I've also known and worked with developers whose raw output is much lower, but significantly higher quality. It may take them a week to solve the problem the other group can get out the door in half a day - but there are solid tests, great documentation, they effectively communicate the changes to the group, and six months from now when something breaks anyone can go in and quickly fix it because the problem is isolated and easy to adapt.
I try to be part of the second group; I'd rather get six story points done in a sprint and have them done _right_ than knock out 15 points and kicking the can down the road.
I've known exactly one developer who was in both groups - i.e., they are incredibly productive and produce top-tier output at the same time. He was 19 when I met him which would make him 27 or so now. At the time my assumption was that his pace wasn't sustainable over the long term. I should look him up again and see how he's doing these days...

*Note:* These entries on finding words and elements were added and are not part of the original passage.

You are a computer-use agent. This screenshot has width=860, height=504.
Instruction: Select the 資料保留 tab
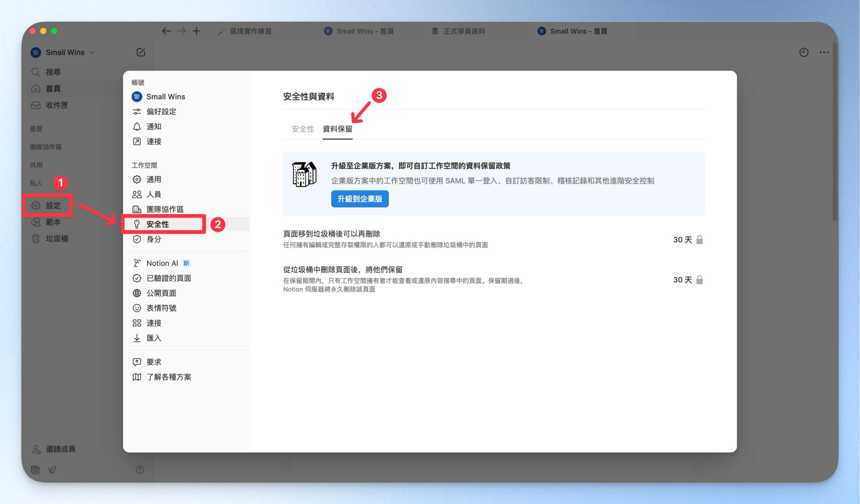pyautogui.click(x=337, y=129)

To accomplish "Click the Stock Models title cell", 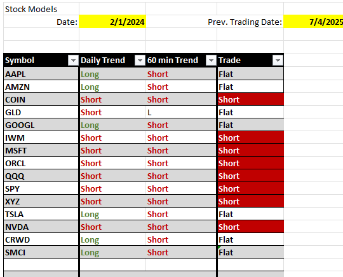I will point(41,9).
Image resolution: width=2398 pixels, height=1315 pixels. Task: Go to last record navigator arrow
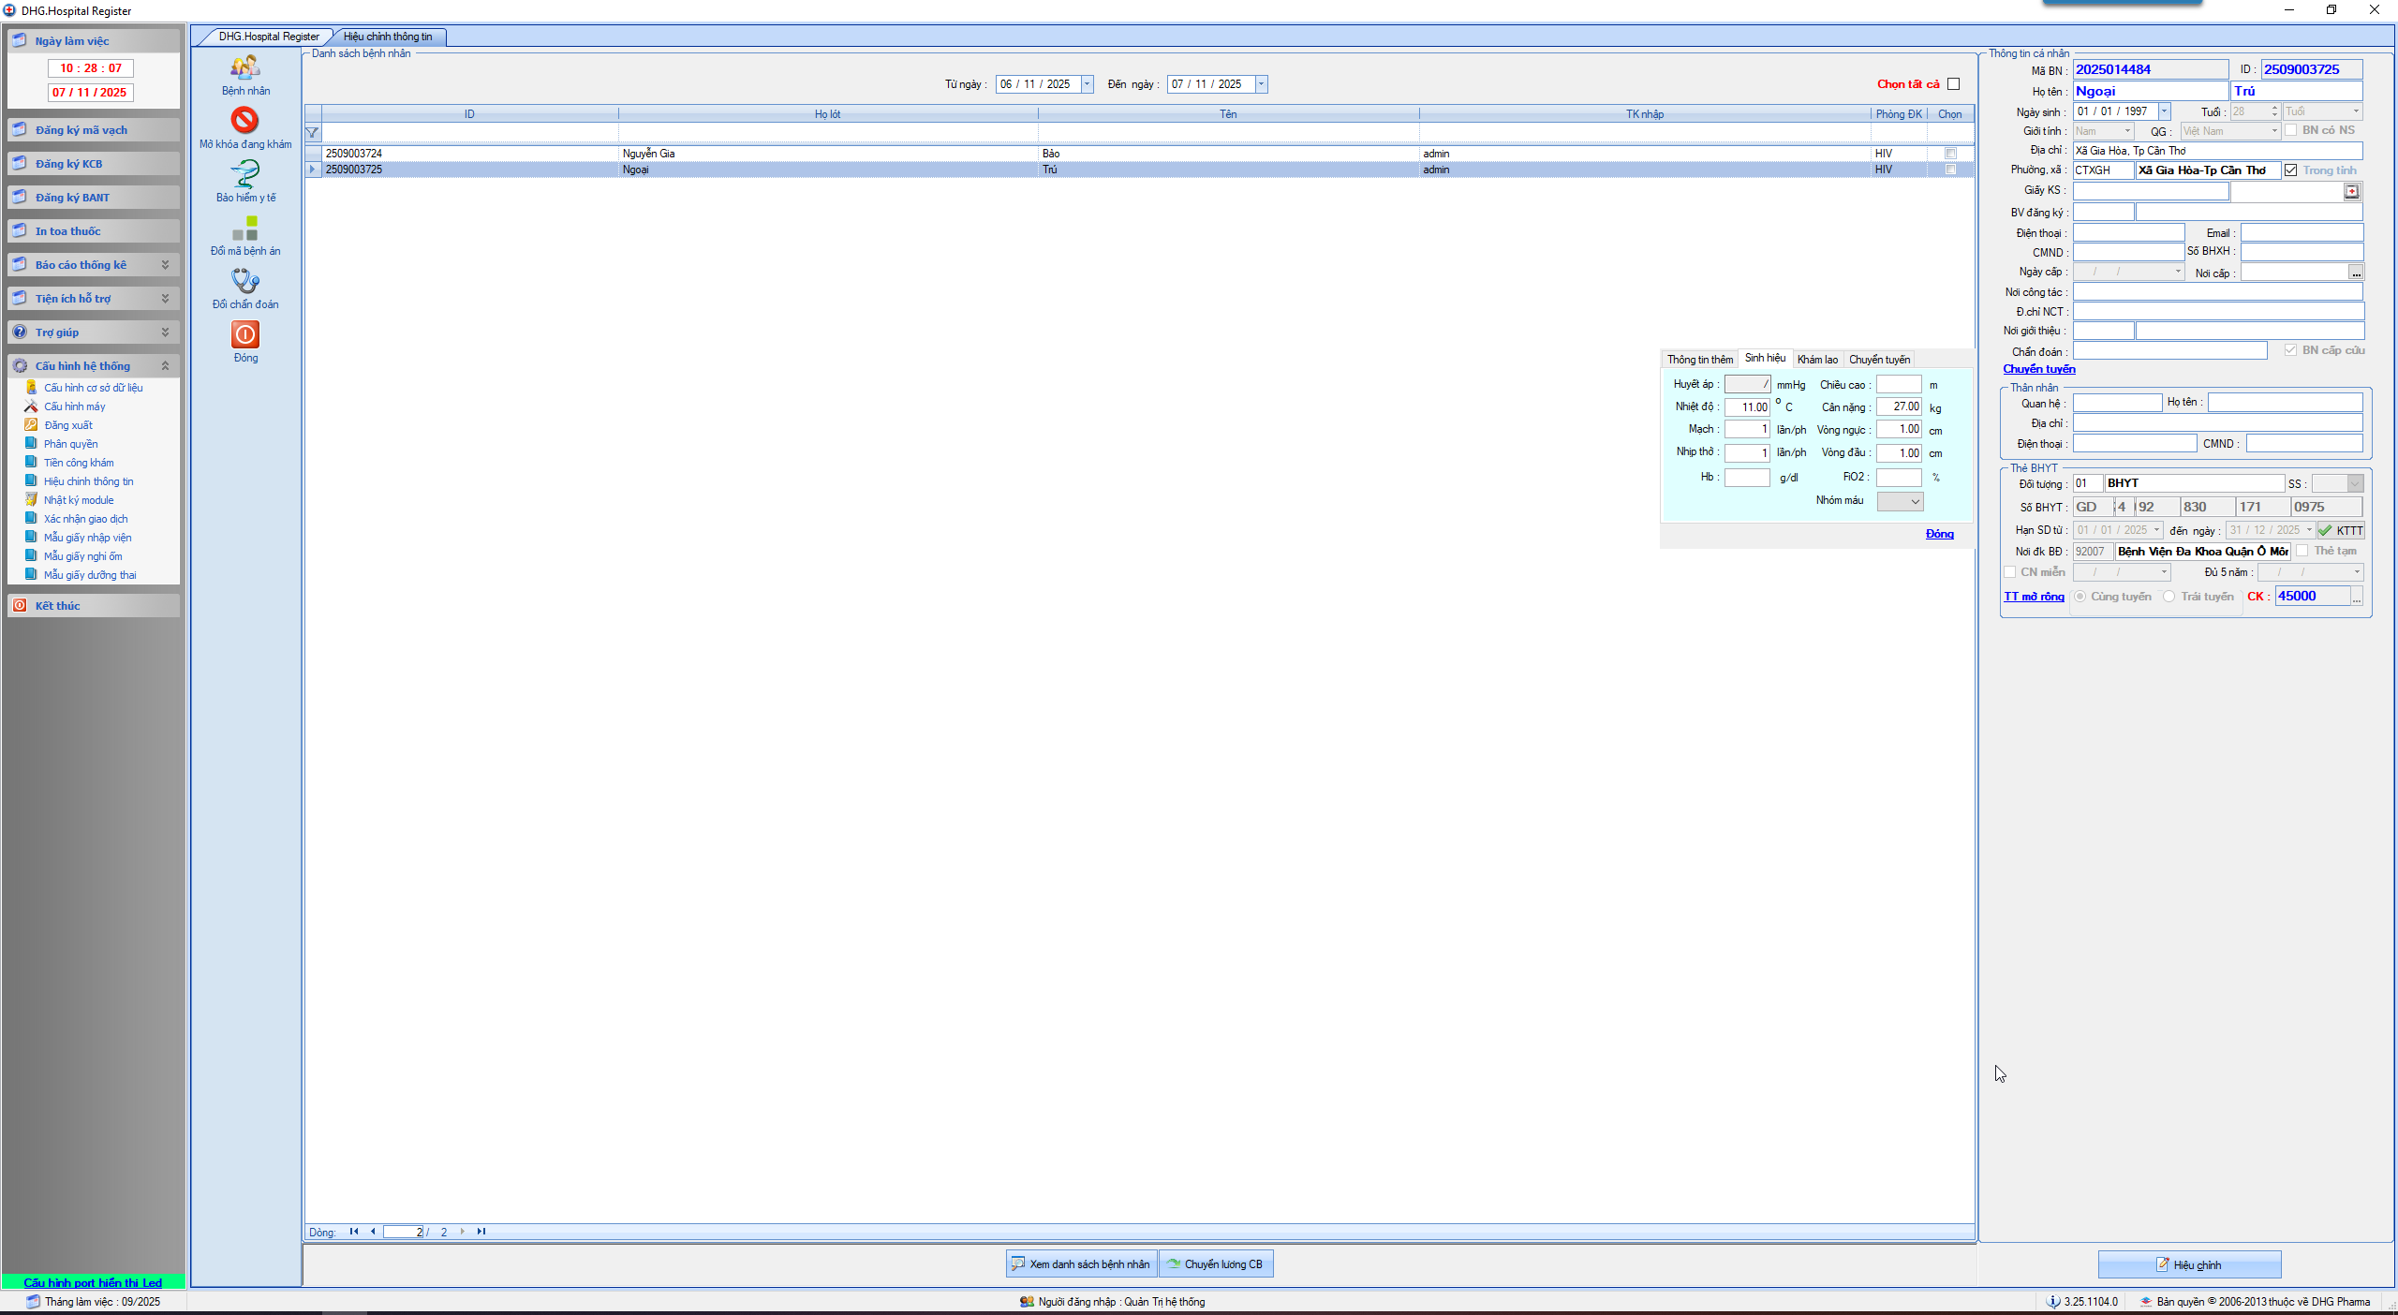[481, 1232]
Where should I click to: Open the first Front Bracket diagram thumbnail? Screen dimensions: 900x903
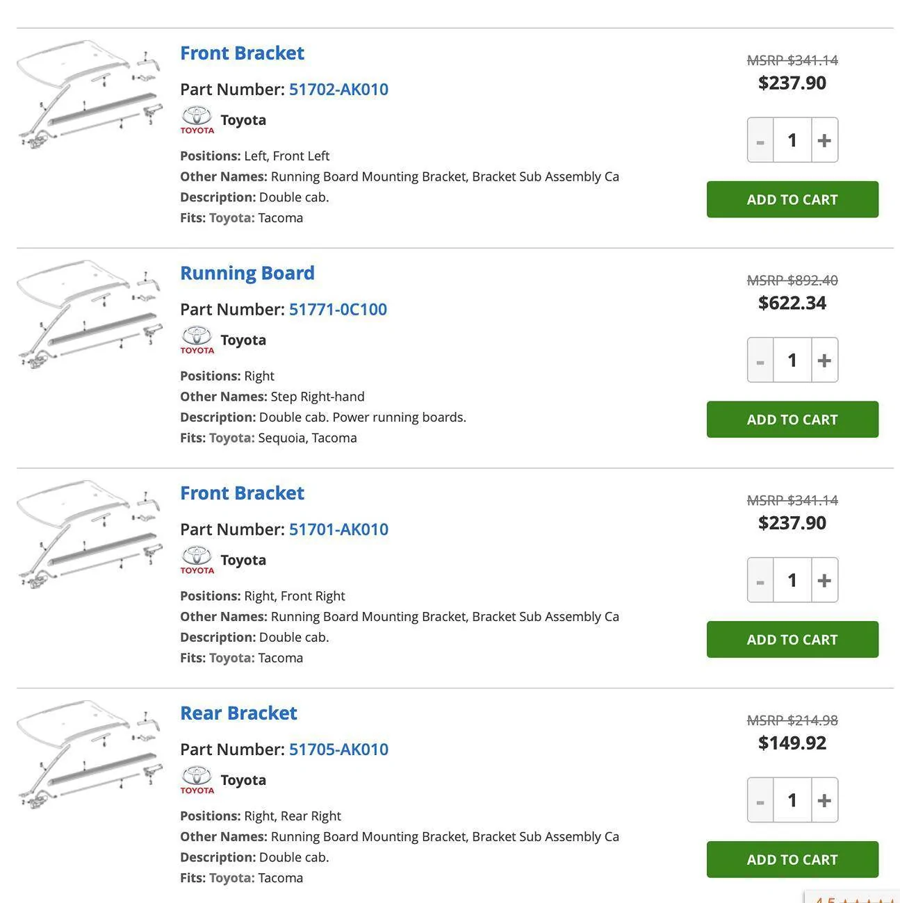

IMO, if your star developers aren’t writing readable, maintainable code (at least most of the time, some things are inherently complex), I don’t think it’s right to call them star developers.
FWIW, the problem you’re talking about isn’t one I’ve encountered very often at most of the companies I’ve worked at, and I’ve worked at small startups and large enterprises. I genuinely wonder why that is.
The star programmer was not a mature programmer. They were proficient and smart. They were incapable of working with a team, because it was difficult to collaborate with them because their code was inaccessible.
A principal engineer is not someone who generates the most working code. It's someone who moves the net productivity and product impact of the whole team forward.
Ugh I am dealing with an amazingly productive platform team who churn out so much stuff that the product teams just can’t keep on top of all the changes to tools and tech.
That one team is super productive at the cost of everyone else grinding to a halt.
Some of the coolest demos from my Lean Six Sigma training were all about demonstrating that oftentimes the easiest way to increase the end-to-end throughput of your value chain is to find the team member with the greatest personal productivity and force them to slow down.
You don't necessarily even have to do anything more than that. Just impose the rate limit on them and they'll automatically and unconsciously stop doing all sorts of little things - mostly various flavors of corner cutting - that make life harder for everyone around them.
They can get you 95% of the way there, the question is whether fixing the last 5% will take more time than doing all of it yourself. I presume this depends on your familiarity with the domain.
I think I agree. It's maybe 2x for me after the project has been solidly established. However, it's very useful to have the AI during the beginning, when you're writing a lot of boilerplate or integrating with APIs that you don't know super well. The AI can surprise you and connect some dots.
The lower bound is certainly lower than 3x. I do very domain-specific work (in Rust/Python) and usually the output is useless and ignoring the garbage suggestions can have a higher mental load than not using it. It does work well for boilerplate though and since boilerplate is the most annoying code to write, I'll tolerate it.
I agree that the upper bound is pretty high, with more straightforward MVPs, it can generate large swabs of code for you from a description. Also for little DSLs that I haven't memorized, generating a pyproject.toml from a bunch of constraints is so much nicer/quicker than reading the docs again every few months.
And it's not just the speed. The mental energy I save from having AI do some work vs. me doing it is allowing me to feel better, have mental energy for different things, be more productive, or just have some rest.
The project I am currently working on is took me about 16 hours to get to an MVP. A hobby project of similar size I did a few years ago took me about 80 hours. A lot of the work is NOT coding work that an LLM can help me with.
10x over everything is overstating it. However, if I can take my star developer who is already delivering significantly more value per dollar than my average guys and 3x him, that's quite a boost.